I don’t care what any else says, the wife is right. Listen guys, the wife is always right.



Think about the work principle… geez.

This was a rather confusing caller, but the gist of it was a disagreement about the best route to the top of a hill. His route was 3.1 miles and very steep (60 degrees??!!??), while hers was 3.1 miles (also!) but a gentle grade. I can only guess that his route was nearly level except for one cliff to climb, while hers was a steady grade for the whole distance.

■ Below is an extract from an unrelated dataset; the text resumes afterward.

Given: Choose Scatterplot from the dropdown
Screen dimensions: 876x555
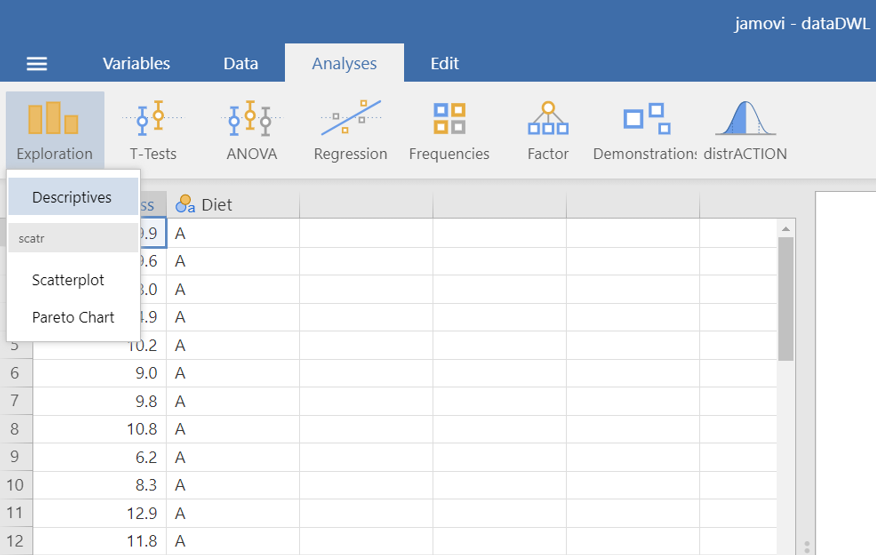Looking at the screenshot, I should coord(68,280).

So which would be better? I would think that a steady, gentle grade would be easier on the car than trying to climb one very steep section (I don’t believe for a minute it’s 60 degrees… perhaps 60 percent?) But, there’s too little information to make a definite ruling on it here. If the total road miles are the same, and the change in elevation is the same, it should boil down to which way is more efficient and less wearing to the car. I would guess that it would be her route.

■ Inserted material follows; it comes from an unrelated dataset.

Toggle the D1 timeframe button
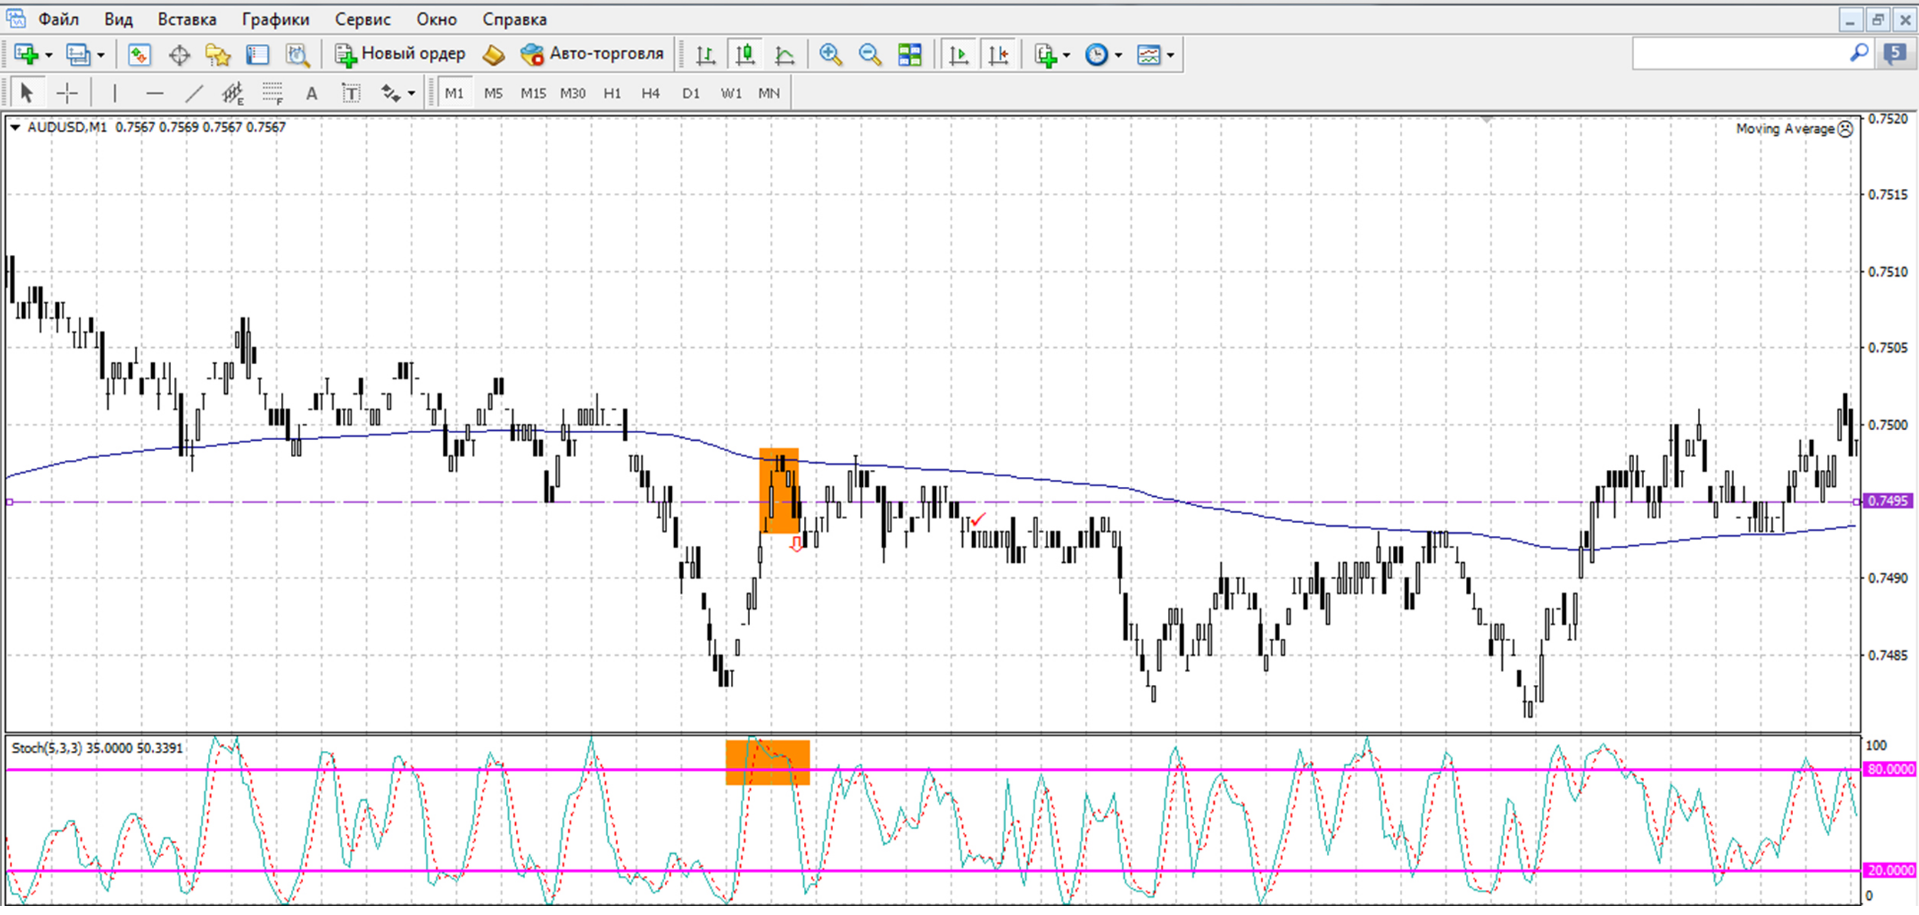Screen dimensions: 1919x915 click(691, 93)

No, Crash, wives are not always right, any more than husbands are always right. Strange thing to say.

Either 60% or 60 degrees is a pretty steep climb.

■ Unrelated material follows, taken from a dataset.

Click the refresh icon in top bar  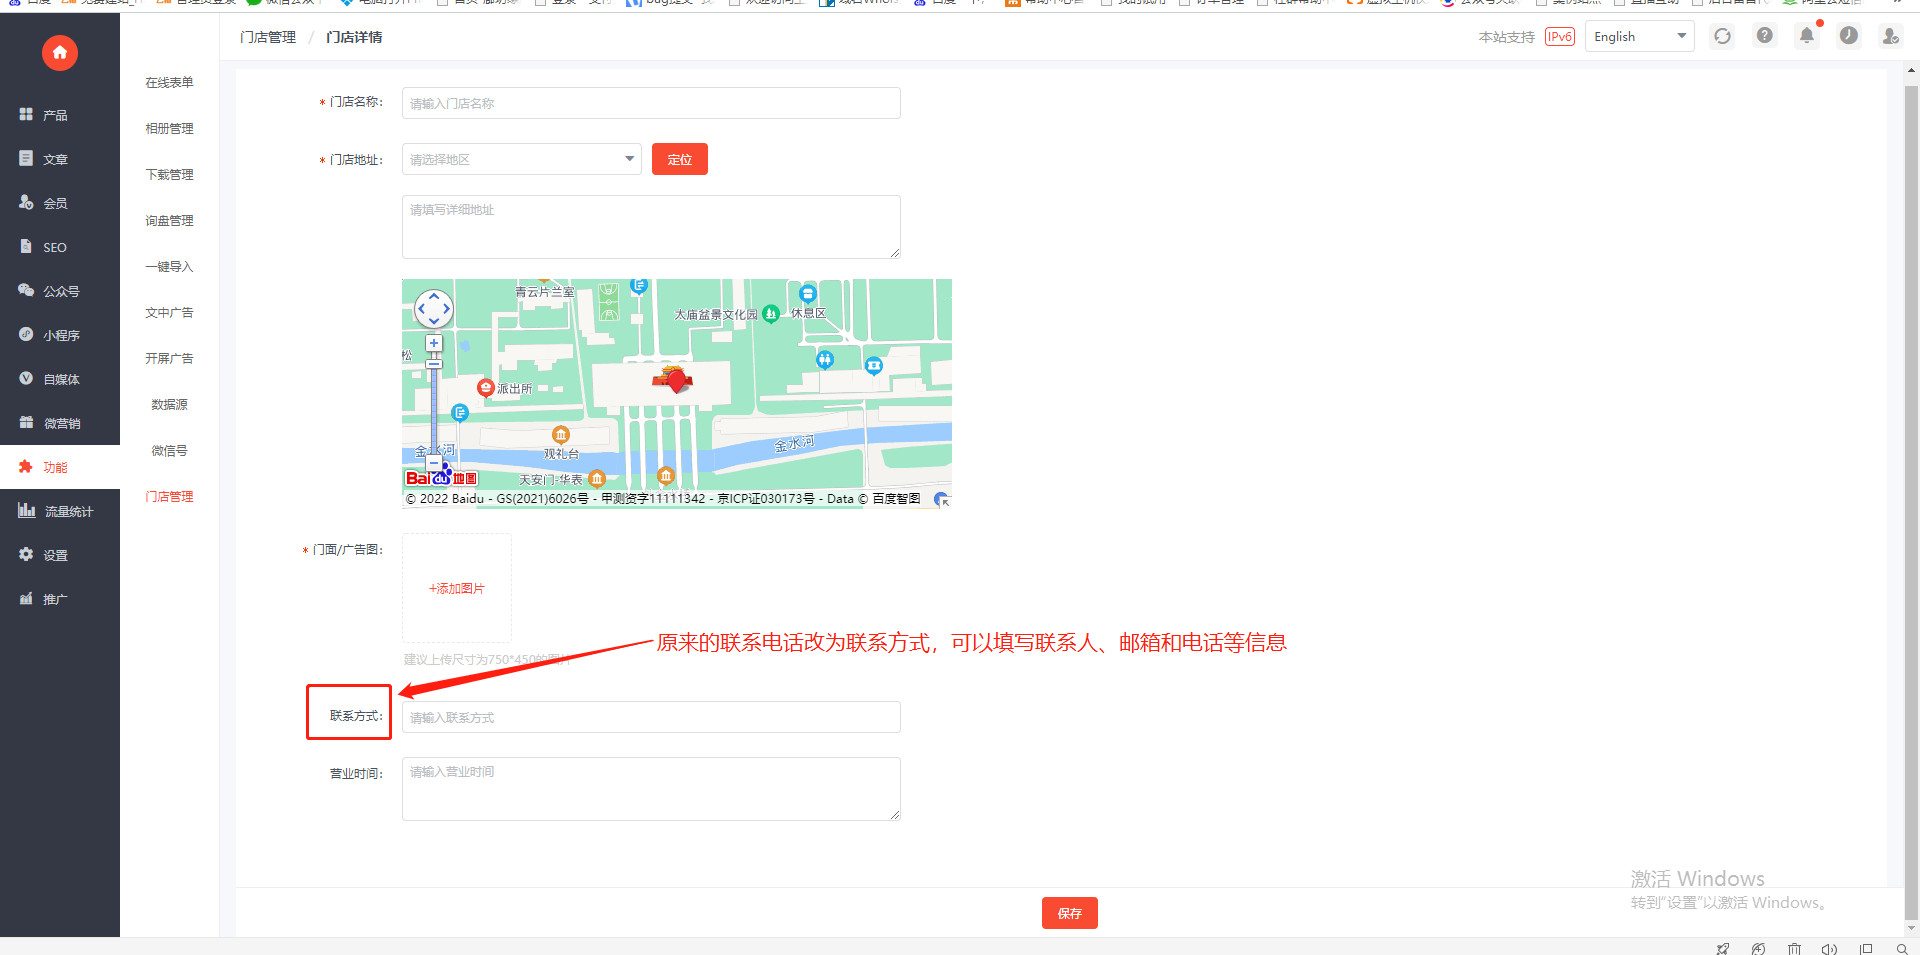pos(1722,37)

With what little information is given here, it sounds like he thinks its fun to do a motorcycle hill climb with a car, and she has a different viewpoint.

This reminds me of a Texas joke. The last words of rednecks usually are, “Hey, guys, watch this!”

A steep highway hill is about 7 or 8% (trucks have to drive very slowly and runaway ramps are normally provided), the steepest hill I every skied down was about 60% (you can reach out and touch the ground with your hand when you are standing upright and if you fall you will not stop until you hit something or get to the bottom). A 10% grade would be extreme for a car/truck.

There are a few 15% grades on highway 99 through the interior of British Columbia - they really suck. But I don’t think they are extreme. Maybe 20% is, but 15% is just a pain. Especially when one’s brakes fade to nothing. With a 180 degree hairpin turn at the bottom. With a 1000ft cliff. With no shoulder or guardrail.

You don’t know squat about dangerous highways. Here’s a dangerous highway.
http://www.carinfacts.com/img/deathroad2.jpg It’s Bolivia by the way.
Canada Shmanada

Well for some reason the address only partially printed in the last message. The address for the photo in Bolivia is: Dubya dubya dubya.carinfacts.com/img/deathroad2.jpg

There are some interesting roads in colorado too (guard rails are for wimps):

That link works, Rick. Many board programs truncate the link display, but the link is actually complete.But, on Firefox when I hover the cursor the entire link is shown at the bottom. Yeah, that is a hair raiser of a road.

I am in a small mountain village in Mexico. There are some really steep streets. So, how do you measure the % slope? That would be interesting. I suppose measure 100 feet along the street, then note how much it has climbed, and do a simple % math?

There are big rocks all the way along the street. When someone parks there, someone jumps out and puts the rock down hill from a wheel to help hold it, sometimes more than one rock on one wheel. I normally use my parking brake all the time out of habit. So, when I park on that hill, I push on the parking brake firmly, then put the car in PARK, then turn the wheel so in worst possible case it runs into the closest building. My Sienna never even moves an inch when I do that.

About 5 years ago, I was walking down another street, much less steep. A Pepsi truck, an old one with single brake system had to stop behind a stalled truck, and the master cylinder apparently collapsed. The driver and assistant jumped; the truck came racing down the hill, and just before it got to me swerved and crushed to death a man I know. I went to his funeral and go to the annual Day of the Dead (November 2, Mexican Memorial day more or less.)

The cops put the men in jail until Pepsi came up with damage money, which is standard in Mexico. Later, I saw that truck in town again, I was furious, but it wasn’t long before it disappeared, Thank God.